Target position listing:
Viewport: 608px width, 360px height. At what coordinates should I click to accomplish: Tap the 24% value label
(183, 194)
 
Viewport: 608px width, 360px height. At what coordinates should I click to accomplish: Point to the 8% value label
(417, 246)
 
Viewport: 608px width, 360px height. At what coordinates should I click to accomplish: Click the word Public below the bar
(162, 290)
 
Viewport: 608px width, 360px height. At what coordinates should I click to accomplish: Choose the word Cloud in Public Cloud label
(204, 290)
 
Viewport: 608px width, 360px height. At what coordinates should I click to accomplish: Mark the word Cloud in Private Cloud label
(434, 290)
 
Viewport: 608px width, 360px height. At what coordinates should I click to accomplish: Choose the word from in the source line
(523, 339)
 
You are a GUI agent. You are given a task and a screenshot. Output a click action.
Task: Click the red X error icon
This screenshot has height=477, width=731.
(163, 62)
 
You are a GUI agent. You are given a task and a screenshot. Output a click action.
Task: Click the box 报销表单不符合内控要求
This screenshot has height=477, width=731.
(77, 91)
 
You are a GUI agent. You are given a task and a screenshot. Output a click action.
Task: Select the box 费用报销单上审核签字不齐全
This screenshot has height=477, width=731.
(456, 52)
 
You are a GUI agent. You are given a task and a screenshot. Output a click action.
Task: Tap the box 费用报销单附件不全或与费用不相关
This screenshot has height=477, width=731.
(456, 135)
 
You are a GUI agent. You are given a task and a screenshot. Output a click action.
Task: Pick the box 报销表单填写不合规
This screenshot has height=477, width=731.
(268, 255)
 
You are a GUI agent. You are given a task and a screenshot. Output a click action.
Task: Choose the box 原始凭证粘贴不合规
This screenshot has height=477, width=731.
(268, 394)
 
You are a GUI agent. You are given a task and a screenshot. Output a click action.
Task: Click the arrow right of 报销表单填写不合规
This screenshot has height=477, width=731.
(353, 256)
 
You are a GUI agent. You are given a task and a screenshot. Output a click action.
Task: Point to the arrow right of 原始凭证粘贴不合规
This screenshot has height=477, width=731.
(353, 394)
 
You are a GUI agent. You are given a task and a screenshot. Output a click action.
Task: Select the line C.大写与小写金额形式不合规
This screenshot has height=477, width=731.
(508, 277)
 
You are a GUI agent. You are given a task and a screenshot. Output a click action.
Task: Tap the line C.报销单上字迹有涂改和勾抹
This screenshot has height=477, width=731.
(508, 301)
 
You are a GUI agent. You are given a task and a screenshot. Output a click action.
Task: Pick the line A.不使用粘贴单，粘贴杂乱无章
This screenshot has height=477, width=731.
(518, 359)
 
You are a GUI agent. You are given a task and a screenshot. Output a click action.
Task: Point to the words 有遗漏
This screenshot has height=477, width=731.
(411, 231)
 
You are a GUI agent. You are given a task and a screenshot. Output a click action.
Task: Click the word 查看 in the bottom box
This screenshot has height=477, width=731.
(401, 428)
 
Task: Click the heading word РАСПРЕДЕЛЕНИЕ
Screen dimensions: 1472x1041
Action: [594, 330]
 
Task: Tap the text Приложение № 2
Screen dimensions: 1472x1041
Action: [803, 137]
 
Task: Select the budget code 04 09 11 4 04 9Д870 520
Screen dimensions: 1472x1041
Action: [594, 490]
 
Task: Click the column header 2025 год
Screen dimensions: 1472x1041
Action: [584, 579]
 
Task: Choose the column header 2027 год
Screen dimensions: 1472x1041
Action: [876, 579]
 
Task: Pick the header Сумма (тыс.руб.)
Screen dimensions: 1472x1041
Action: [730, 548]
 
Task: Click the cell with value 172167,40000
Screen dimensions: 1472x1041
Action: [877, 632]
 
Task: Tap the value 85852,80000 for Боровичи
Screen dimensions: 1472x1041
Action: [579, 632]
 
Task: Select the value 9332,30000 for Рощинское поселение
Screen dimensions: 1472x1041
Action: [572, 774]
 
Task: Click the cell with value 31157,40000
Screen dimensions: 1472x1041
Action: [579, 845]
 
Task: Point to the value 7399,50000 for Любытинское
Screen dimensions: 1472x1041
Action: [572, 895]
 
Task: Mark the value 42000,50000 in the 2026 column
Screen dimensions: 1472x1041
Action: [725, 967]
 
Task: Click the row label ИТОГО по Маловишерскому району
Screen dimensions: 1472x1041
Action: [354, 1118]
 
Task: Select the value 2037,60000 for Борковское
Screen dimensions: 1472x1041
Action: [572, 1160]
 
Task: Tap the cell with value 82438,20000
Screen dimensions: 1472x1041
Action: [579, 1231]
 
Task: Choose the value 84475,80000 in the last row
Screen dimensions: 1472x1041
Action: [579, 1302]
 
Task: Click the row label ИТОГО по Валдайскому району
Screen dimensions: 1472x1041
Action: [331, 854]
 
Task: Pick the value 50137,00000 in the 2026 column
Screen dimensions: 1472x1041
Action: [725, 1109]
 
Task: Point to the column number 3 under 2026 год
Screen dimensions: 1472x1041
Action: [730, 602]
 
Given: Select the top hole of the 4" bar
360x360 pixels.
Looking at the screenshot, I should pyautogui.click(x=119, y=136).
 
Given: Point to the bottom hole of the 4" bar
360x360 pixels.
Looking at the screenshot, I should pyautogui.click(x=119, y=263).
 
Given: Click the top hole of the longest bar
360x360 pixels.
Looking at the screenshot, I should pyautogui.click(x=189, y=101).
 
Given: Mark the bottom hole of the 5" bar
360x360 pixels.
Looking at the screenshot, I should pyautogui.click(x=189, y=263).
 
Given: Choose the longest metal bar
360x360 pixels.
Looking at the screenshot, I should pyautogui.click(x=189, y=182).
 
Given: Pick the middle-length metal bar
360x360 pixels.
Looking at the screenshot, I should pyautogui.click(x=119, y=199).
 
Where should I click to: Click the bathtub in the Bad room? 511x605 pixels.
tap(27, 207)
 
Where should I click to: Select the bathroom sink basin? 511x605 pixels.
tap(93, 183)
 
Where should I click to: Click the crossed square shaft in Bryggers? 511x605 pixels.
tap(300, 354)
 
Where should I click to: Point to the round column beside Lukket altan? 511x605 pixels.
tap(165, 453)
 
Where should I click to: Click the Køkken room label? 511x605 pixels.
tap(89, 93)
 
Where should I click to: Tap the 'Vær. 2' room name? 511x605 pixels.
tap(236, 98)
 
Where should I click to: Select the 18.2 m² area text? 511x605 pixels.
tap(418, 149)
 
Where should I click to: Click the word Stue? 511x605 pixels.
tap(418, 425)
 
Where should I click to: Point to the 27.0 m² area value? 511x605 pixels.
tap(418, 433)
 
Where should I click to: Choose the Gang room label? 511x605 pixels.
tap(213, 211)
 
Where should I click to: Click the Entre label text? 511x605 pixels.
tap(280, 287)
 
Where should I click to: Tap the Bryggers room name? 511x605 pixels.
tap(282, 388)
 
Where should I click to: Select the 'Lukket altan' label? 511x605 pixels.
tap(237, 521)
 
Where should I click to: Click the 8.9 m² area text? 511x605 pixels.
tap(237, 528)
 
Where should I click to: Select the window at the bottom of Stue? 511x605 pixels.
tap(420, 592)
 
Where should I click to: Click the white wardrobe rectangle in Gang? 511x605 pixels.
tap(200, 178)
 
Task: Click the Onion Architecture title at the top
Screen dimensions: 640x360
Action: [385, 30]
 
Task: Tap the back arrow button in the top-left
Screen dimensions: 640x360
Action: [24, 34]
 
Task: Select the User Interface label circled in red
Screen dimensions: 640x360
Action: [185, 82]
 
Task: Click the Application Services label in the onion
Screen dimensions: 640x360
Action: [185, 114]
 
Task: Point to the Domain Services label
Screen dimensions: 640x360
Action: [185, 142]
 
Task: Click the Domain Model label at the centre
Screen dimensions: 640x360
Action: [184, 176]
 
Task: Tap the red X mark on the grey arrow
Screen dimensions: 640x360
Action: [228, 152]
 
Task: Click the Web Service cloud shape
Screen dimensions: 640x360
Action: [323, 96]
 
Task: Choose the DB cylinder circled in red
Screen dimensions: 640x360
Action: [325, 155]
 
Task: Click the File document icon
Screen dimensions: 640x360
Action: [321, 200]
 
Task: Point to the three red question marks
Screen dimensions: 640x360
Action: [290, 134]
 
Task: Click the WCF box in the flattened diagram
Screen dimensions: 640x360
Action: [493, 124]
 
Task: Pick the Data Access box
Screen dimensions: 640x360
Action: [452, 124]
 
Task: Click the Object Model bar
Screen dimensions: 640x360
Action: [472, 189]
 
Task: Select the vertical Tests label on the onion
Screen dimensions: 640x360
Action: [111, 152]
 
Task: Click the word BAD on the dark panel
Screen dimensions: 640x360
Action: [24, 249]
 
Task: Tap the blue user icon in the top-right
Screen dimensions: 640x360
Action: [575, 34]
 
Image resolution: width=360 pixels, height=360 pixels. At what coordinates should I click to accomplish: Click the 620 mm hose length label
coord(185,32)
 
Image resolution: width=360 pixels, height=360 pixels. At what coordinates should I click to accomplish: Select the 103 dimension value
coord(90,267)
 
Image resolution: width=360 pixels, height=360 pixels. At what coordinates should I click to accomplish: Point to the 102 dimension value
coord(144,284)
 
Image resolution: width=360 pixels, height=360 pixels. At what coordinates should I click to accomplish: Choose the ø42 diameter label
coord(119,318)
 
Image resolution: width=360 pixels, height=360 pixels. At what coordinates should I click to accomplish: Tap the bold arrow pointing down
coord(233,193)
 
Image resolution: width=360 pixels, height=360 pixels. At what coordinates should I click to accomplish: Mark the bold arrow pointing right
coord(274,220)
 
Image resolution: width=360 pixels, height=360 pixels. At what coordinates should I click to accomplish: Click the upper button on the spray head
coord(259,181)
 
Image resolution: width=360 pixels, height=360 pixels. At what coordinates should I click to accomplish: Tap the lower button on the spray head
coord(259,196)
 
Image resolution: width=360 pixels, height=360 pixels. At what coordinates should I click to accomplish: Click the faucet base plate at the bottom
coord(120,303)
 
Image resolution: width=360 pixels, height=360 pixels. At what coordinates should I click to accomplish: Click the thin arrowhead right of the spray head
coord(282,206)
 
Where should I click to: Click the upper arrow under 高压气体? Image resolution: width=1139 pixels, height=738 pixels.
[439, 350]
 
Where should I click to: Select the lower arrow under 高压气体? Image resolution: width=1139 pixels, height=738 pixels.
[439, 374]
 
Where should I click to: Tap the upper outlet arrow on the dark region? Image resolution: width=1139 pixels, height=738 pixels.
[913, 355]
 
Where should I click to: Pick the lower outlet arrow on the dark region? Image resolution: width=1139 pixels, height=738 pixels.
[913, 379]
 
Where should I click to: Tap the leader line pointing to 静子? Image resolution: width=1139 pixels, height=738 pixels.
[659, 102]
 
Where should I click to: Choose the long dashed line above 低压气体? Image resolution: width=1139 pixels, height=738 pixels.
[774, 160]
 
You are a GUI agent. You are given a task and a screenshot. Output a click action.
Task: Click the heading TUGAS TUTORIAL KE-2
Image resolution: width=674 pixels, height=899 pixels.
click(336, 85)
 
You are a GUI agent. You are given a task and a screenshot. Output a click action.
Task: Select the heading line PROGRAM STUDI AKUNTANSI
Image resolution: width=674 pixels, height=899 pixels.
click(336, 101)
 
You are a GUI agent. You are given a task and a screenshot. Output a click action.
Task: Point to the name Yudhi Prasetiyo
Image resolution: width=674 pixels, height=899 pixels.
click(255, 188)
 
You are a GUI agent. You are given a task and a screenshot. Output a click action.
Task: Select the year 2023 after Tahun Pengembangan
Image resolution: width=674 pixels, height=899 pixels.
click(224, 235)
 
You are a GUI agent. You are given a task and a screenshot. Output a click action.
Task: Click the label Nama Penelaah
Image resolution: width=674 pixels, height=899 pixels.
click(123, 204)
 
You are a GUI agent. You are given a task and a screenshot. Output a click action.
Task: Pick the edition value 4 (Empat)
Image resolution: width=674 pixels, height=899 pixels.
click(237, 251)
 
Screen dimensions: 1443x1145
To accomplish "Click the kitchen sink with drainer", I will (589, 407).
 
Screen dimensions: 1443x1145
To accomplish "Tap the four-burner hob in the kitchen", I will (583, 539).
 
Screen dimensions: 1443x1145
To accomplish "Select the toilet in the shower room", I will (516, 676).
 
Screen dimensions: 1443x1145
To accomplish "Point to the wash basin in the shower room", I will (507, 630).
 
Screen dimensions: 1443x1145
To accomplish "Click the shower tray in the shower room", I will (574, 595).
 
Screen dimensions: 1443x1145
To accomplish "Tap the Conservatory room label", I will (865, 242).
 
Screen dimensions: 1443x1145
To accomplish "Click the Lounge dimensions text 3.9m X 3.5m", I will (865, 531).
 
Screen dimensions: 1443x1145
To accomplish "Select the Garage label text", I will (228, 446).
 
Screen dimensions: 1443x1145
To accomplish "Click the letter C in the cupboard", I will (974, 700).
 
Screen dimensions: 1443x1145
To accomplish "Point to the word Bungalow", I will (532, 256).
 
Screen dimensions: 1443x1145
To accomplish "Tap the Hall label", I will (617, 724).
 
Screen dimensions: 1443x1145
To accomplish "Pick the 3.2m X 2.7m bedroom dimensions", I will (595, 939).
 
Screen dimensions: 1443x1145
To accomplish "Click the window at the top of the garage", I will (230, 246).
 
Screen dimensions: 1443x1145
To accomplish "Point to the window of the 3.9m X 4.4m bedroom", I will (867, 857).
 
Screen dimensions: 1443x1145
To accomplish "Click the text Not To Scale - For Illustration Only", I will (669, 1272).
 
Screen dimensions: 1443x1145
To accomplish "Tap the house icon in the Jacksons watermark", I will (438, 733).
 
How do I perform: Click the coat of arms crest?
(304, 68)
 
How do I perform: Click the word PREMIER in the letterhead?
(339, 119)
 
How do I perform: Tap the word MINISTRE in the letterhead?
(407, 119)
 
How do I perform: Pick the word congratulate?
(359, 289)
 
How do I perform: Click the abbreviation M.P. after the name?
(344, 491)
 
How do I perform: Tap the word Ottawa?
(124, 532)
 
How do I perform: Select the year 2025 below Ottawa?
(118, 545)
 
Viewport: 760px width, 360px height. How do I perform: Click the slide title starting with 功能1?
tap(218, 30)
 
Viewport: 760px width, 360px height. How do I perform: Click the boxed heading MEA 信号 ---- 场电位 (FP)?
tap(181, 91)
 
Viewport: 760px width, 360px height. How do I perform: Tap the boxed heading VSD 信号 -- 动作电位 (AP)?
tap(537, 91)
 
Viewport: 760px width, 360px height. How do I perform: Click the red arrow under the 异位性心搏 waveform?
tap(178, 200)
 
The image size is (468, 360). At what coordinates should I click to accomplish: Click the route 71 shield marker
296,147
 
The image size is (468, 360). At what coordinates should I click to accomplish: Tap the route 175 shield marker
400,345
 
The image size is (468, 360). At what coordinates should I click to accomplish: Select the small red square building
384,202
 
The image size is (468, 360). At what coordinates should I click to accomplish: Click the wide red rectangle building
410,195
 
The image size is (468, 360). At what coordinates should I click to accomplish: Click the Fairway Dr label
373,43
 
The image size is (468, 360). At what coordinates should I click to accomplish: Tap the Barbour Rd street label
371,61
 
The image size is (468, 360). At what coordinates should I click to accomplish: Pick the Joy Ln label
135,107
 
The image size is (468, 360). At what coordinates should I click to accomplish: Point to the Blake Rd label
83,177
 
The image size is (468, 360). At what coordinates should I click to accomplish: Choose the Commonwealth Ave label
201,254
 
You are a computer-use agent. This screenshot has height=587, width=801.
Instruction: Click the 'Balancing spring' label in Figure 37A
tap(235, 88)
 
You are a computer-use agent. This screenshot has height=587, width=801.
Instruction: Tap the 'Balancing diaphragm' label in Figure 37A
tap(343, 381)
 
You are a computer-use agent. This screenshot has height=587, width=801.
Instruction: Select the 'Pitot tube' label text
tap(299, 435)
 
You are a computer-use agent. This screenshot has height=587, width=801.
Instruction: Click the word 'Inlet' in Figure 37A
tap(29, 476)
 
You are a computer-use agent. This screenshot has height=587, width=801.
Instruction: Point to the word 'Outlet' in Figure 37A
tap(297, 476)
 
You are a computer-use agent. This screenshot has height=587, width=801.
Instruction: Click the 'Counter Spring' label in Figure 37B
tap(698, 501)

YOUR INSTRUCTIONS:
List every line of the listing above that contains the word "region", treating uppercase and lowercase as different.

ANSWER FOR THE TASK:
Where should I click to: Tap the upper outlet arrow on the dark region? Image resolution: width=1139 pixels, height=738 pixels.
Where should I click to: Pick the lower outlet arrow on the dark region? Image resolution: width=1139 pixels, height=738 pixels.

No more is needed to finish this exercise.